‘Have you been here before?’
We have all been to a restaurant like this. There is something unique about the dining experience and they feel compelled to explain the process.
For Manilow, this only complicates matters.
We know how it’s going to work: we’ll review the menu, we’ll order food, and then you bring the food to us. Even if there is something special – they serve small plates, entrees are family style – we can probably understand that.
No, we don’t want sparkling water
Or if we do, we’ll ask.
Manilow says restaurateurs are tired of being sold sparkling and bottled water. Give us tap water, and we’ll order anything else like we would a normal drink.
Salt and pepper are standard. The prices too.
People have strong opinions when it comes to adding seasoning to a dish. Some restaurants believe that their meals are prepared not to be altered. Others think it’s rude to ask for salt and pepper after trying the food because it implies the chef has under-seasoned the meal.
Manilow says customers prefer to have salt on the table early on. That way, if someone decides they want to add more seasoning to their food, they can do so without having to ask the servers.
Manilow compares this to the predicament customers find themselves in when restaurants don’t include menu prices. You look cheap if you ask how much something costs, but no one wants to risk being unpleasantly surprised when they get their bill. Just be available and save us from having to ask.
Take into account the uncontrollable
Things are not always under the server’s control.
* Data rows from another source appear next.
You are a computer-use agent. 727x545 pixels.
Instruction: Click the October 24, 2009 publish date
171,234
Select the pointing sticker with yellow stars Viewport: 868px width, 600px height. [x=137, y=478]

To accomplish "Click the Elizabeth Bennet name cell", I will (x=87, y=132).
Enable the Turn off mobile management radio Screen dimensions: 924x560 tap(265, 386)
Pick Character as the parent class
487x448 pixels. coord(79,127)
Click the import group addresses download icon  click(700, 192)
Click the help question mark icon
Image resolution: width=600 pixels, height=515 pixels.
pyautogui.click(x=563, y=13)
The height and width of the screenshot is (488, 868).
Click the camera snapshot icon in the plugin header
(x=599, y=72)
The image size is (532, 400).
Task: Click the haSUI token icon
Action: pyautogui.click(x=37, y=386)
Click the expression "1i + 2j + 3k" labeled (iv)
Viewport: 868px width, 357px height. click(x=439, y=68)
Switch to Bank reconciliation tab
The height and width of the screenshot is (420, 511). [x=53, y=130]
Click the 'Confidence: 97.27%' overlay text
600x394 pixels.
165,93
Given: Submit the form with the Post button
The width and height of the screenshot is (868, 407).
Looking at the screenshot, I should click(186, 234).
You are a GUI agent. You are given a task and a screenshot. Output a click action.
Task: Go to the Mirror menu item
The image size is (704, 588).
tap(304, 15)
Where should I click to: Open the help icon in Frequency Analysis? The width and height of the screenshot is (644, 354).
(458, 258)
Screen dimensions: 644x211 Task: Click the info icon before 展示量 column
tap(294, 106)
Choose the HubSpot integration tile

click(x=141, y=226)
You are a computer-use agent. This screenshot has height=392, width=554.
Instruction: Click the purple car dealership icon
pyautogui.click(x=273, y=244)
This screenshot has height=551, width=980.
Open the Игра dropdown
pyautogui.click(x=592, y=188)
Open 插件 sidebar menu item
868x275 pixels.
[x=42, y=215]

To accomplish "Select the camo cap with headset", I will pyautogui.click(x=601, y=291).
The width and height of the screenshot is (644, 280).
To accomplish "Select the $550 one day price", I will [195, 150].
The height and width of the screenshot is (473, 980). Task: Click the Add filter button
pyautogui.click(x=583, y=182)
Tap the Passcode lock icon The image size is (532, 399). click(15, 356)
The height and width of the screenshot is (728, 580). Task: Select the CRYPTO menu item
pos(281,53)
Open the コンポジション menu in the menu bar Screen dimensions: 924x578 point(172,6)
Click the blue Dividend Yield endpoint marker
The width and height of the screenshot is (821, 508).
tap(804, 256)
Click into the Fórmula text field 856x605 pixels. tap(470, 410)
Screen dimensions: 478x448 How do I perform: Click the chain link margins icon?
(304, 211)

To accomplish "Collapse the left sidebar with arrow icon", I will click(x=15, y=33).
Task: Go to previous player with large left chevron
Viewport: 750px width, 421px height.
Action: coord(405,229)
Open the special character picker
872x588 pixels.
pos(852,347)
What if the air conditioning turns off and the restaurant is uncomfortably hot? Or is the food arriving at the table undercooked?
This is not the fault of the waiter or even the restaurant, and customers need to know that. But for Manilow, how they handle these situations can make or break the experience.
Restaurants and servers that refuse to acknowledge obvious flaws in their service only compound the problem. Address the elephant in the room and try to accommodate him as best you can; don’t pretend it’s usually that hot here.
Butts in the faces
Many restaurants have sections of their restaurant that are less ideal than others. There’s a table near a bus station, for example, and it can lead (as Manilow puts it) to “butts in faces”.
For Manilow, this may be acceptable in small restaurants that lack space. But when big restaurants are clearly trying to squeeze every inch of the floor at the expense of the dining experience, that’s when it becomes an annoyance.